The Supreme Court does seem to have regarded elective Caesarean section as having virtually no risk at all [91]. Perhaps this decision will lead, as Dr MacLennan thought likely, to Caesarean sections becoming the norm for diabetic mothers. If we live in a risk averse age - or at a time when we are still on the learner slopes when it comes to how best to weigh competing risks - then the removal of medical paternalism will be likely to affect the treatment choices patients make, perhaps leading to greater demand on NHS resources.

In reality, of course, it remains true that the manner in which a doctor gives information about risk can strongly influence what decision a patient makes. Many patients are content to be guided by their doctors. Other patients will have strong opinions about their treatment and will make decisions that their doctor thinks unwise. So be it - that is their right. Patient autonomy has to respected and that is now, unequivocally, the view of the Supreme Court.

On the other hand a patient does not have a right to demand that a doctor gives them whatever treatment they ask for. There are funding restrictions within the NHS and, in some cases, doctors may refuse to give treatment because they they believe that to do so would cause harm and would not be in the patient's best interests. Patient autonomy is not the same as a right to treatment on demand. Doctors have professional obligations.

The ramifications of this decision will require more reflection and consideration, but there can be no doubt that it is an important judgment that will affect clinical negligence litigation for years to come.

Monday, 2 March 2015

Court Fees Hike

Court fees are due to rise dramatically and, it seems, very soon.
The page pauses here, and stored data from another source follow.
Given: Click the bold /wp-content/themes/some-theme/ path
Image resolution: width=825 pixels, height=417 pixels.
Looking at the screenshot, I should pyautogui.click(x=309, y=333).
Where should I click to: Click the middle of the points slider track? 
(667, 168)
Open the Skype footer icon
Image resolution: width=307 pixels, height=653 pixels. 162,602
There can be no doubt that this will make it much more difficult for people who have suffered avoidable serious injury due to clinical negligence to obtain access to justice.
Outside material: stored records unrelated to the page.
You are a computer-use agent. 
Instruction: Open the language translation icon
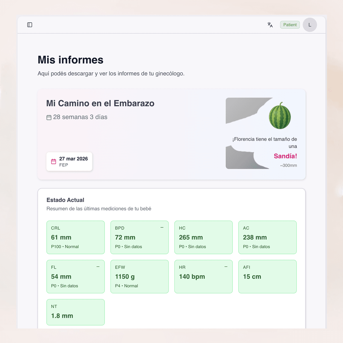(x=270, y=25)
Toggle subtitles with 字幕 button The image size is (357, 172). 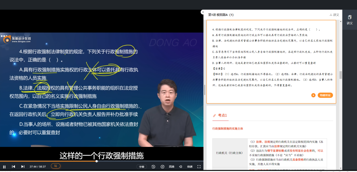142,167
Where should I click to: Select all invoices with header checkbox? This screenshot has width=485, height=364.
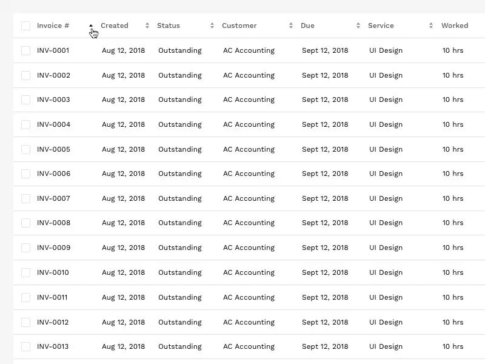[x=25, y=25]
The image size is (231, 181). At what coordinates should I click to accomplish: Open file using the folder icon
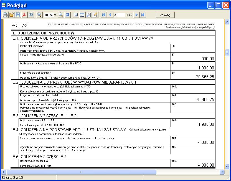[x=12, y=15]
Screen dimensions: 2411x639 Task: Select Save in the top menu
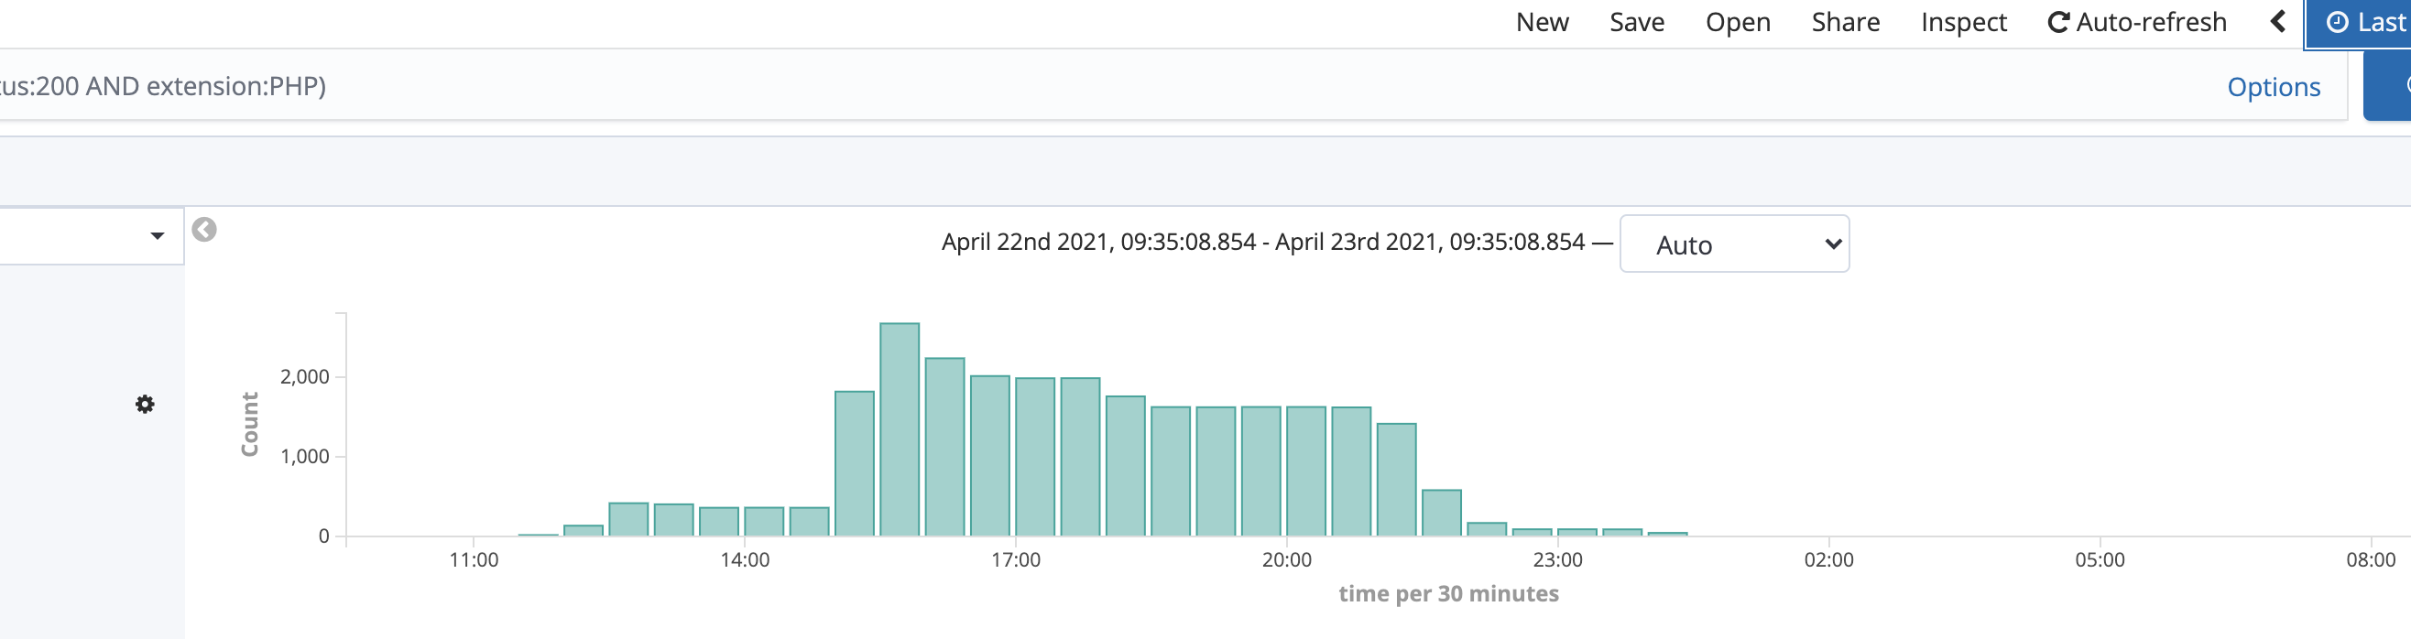coord(1636,22)
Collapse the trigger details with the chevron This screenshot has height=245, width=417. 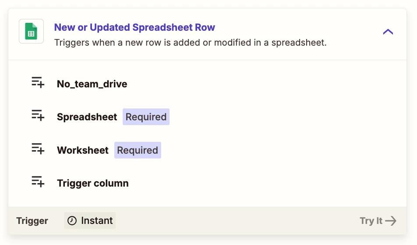pyautogui.click(x=388, y=32)
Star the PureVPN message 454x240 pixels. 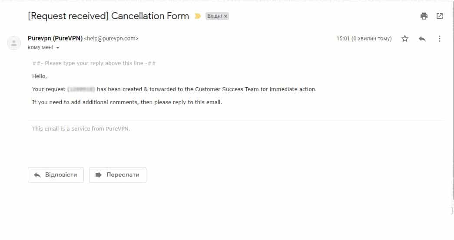pyautogui.click(x=405, y=39)
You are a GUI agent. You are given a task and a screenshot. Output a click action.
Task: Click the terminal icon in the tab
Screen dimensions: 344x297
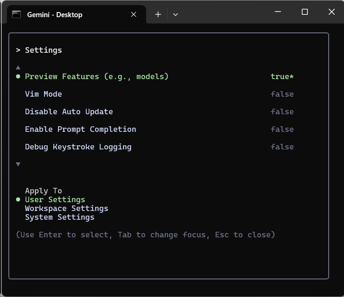(x=16, y=14)
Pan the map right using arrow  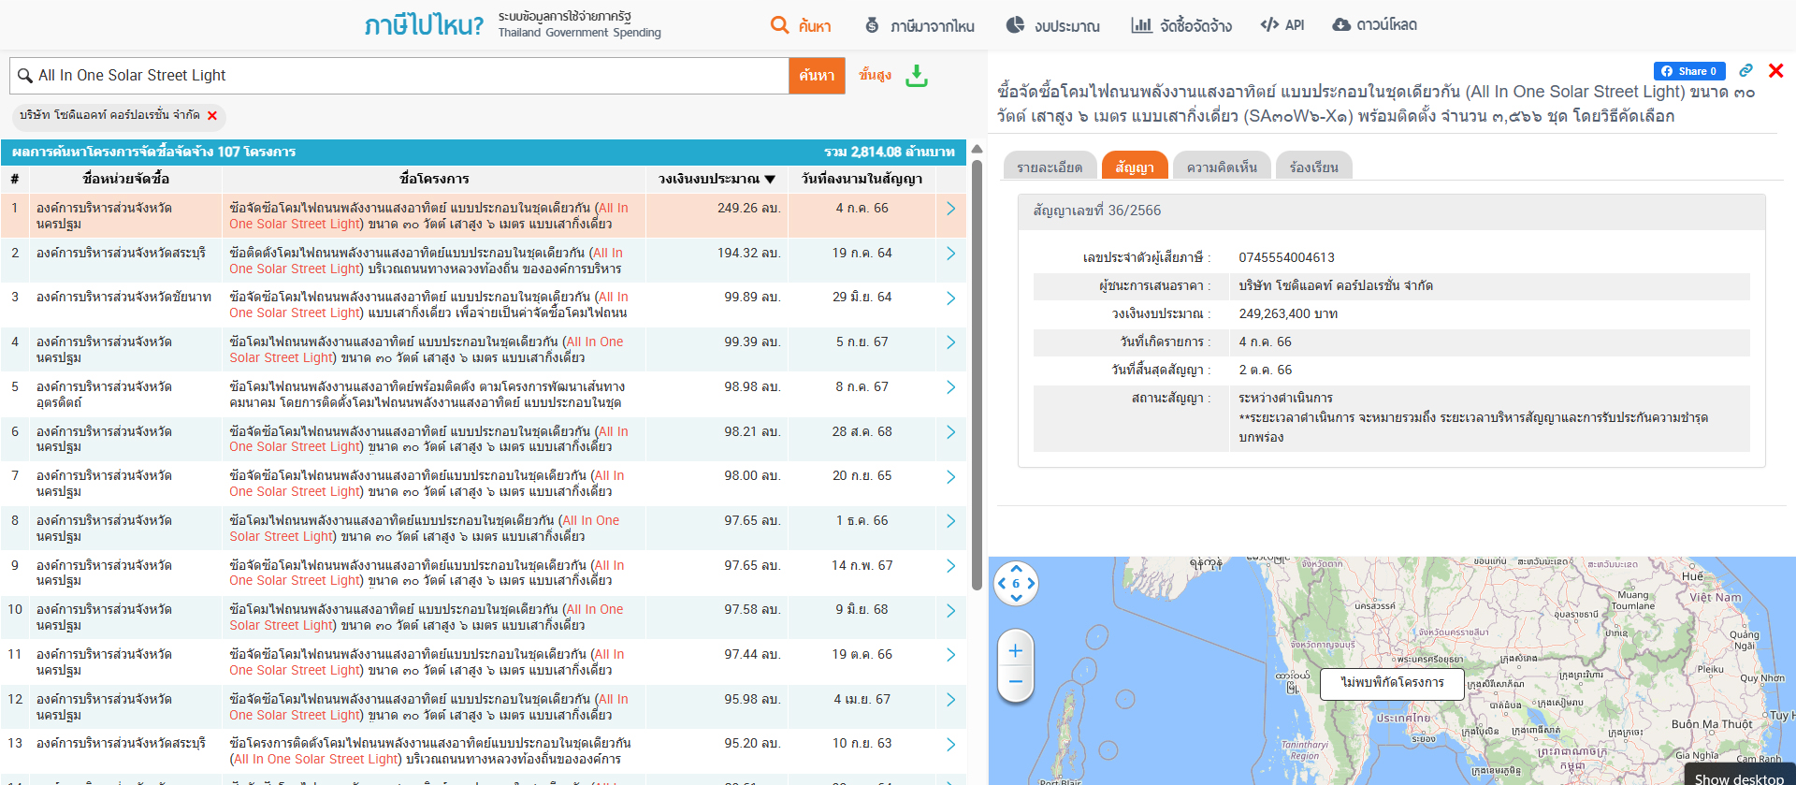(x=1032, y=583)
Obviously claimants seeking compensation for injury, loss and damage, are more likely to be struggling financially. They may be unable to work. They may face bills for care and equipment. To find an additional £10,000 to exercise the "right"to bring a claim for compensation will be difficult. In some cases it will not be possible - justice denied.
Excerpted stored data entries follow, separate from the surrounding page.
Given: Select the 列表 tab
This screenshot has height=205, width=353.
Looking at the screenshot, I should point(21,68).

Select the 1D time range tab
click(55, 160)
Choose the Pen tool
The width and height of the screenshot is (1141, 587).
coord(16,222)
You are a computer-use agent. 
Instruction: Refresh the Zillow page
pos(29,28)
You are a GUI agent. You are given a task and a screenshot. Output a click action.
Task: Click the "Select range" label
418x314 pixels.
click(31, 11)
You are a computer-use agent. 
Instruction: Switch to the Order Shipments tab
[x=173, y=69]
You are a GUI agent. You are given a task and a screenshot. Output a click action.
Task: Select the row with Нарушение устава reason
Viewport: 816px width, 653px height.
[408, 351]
If claimants are represented, should their lawyers pay the fees? I am not sure why that should be expected. Would your builder to pay all your planning and building regulations application fees himself? And what about the small and medium sized businesses so beloved of politicians. Suppose a law firm has 50 cases worth £200,000 or more in damages - where are they meant to obtain £0.5 million in court fees? How will they possibly manage their cash flow?

The idea may be that litigants or their lawyers should enter into complex financial/insurance arrangements to borrow money up front simply to pay fees for the court system to process their claims. But those arrangements do not come cost free nor risk free.

And what will you get for your £10,000? The court staff work very hard but many of them would be the first to admit that they are unable due to constraints to provide a Rolls Royce service. Stories are legion of papers not being put before the Judge, forms going missing, courts being double-booked. Litigants might start to demand more for their money. Or perhaps people will start to by-pass the court system altogether. It would be odd for the Ministry of Justice to want people to give up on the justice system.

Bringing a claim for substantial compensation is not really a choice in many cases. It is a necessity. I wonder what proportion of clinical negligence claims conclude with an award of compensation less than the amount offered to the claimant before proceedings were commenced? Very few I would have thought. In every case where a greater sum is recovered after issuing proceedings than was previously offered, it was reasonable and necessary to bring the proceedings and to incur the court fees.

If a claimant succeeds in the claim then they will recover the issue fee from the defendant. So the NHS will end up paying £millions more in costs. The NHS will be subsidising the Ministry of Justice. And we know who will get the blame for the rising cost to the NHS of litigation - yes, those greedy lawyers.